→ Exercise instructions
Starting at the line with "Given: Select the", set down each line of the entries below through the last one, exactly as it stands.

### Supplied records

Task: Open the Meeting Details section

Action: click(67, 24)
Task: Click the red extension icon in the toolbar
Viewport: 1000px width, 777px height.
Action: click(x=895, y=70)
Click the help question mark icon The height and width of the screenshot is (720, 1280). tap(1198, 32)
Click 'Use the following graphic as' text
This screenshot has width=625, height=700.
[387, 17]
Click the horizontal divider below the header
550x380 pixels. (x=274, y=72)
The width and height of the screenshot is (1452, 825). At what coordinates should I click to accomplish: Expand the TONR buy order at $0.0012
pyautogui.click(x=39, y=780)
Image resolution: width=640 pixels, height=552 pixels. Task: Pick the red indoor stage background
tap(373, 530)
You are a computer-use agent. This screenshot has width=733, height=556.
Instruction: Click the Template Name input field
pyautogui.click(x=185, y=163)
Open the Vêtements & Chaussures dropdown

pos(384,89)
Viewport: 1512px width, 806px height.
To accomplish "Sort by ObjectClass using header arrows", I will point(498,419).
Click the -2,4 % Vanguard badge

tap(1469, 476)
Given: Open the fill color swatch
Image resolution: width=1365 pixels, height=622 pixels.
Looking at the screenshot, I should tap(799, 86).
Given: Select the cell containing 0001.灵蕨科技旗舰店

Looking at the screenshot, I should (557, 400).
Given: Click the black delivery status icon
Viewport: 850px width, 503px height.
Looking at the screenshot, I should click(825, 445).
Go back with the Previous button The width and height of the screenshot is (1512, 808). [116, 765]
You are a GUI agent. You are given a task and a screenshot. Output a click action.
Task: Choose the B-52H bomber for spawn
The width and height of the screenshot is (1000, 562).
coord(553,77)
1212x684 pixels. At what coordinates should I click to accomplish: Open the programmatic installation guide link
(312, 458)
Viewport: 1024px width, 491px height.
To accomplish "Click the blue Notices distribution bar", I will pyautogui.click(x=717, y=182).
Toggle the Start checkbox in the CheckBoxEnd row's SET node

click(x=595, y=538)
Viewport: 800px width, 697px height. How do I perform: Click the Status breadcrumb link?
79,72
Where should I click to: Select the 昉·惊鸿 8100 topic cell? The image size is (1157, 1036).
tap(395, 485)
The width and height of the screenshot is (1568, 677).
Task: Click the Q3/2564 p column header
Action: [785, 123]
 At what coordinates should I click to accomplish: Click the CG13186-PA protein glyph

######

→ Result
Given: Select the cell containing 0001.灵蕨科技旗舰店

Looking at the screenshot, I should (557, 400).
Given: Click the black delivery status icon
Viewport: 850px width, 503px height.
Looking at the screenshot, I should click(825, 445).
Go back with the Previous button The width and height of the screenshot is (1512, 808). [116, 765]
You are a GUI agent. You are given a task and a screenshot. Output a click action.
Task: Choose the B-52H bomber for spawn
The width and height of the screenshot is (1000, 562).
coord(553,77)
1212x684 pixels. At what coordinates should I click to accomplish: Open the programmatic installation guide link
(312, 458)
Viewport: 1024px width, 491px height.
To accomplish "Click the blue Notices distribution bar", I will pyautogui.click(x=717, y=182).
Toggle the Start checkbox in the CheckBoxEnd row's SET node

click(x=595, y=538)
Viewport: 800px width, 697px height. How do I perform: Click the Status breadcrumb link?
79,72
Where should I click to: Select the 昉·惊鸿 8100 topic cell? The image size is (1157, 1036).
tap(395, 485)
The width and height of the screenshot is (1568, 677).
Task: Click the Q3/2564 p column header
Action: [785, 123]
 At what coordinates should I click to accomplish: Click the CG13186-PA protein glyph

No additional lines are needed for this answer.